WORK REQUIRED: What you need to do is retype every entry exactly as written.

(Dataset records)

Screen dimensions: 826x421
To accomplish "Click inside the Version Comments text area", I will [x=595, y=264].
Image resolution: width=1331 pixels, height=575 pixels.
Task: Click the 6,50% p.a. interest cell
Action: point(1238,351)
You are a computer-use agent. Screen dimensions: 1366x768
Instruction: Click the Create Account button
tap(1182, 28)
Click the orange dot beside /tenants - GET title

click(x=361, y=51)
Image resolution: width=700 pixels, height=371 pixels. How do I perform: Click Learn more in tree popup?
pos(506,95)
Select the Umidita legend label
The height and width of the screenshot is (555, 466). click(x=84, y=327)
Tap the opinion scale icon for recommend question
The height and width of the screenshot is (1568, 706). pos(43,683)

REPLY TO THE TASK:
Screen dimensions: 826x421
To accomplish "Click inside the Version Comments text area", I will [x=595, y=264].
Image resolution: width=1331 pixels, height=575 pixels.
Task: Click the 6,50% p.a. interest cell
Action: point(1238,351)
You are a computer-use agent. Screen dimensions: 1366x768
Instruction: Click the Create Account button
tap(1182, 28)
Click the orange dot beside /tenants - GET title

click(x=361, y=51)
Image resolution: width=700 pixels, height=371 pixels. How do I perform: Click Learn more in tree popup?
pos(506,95)
Select the Umidita legend label
The height and width of the screenshot is (555, 466). click(x=84, y=327)
Tap the opinion scale icon for recommend question
The height and width of the screenshot is (1568, 706). pos(43,683)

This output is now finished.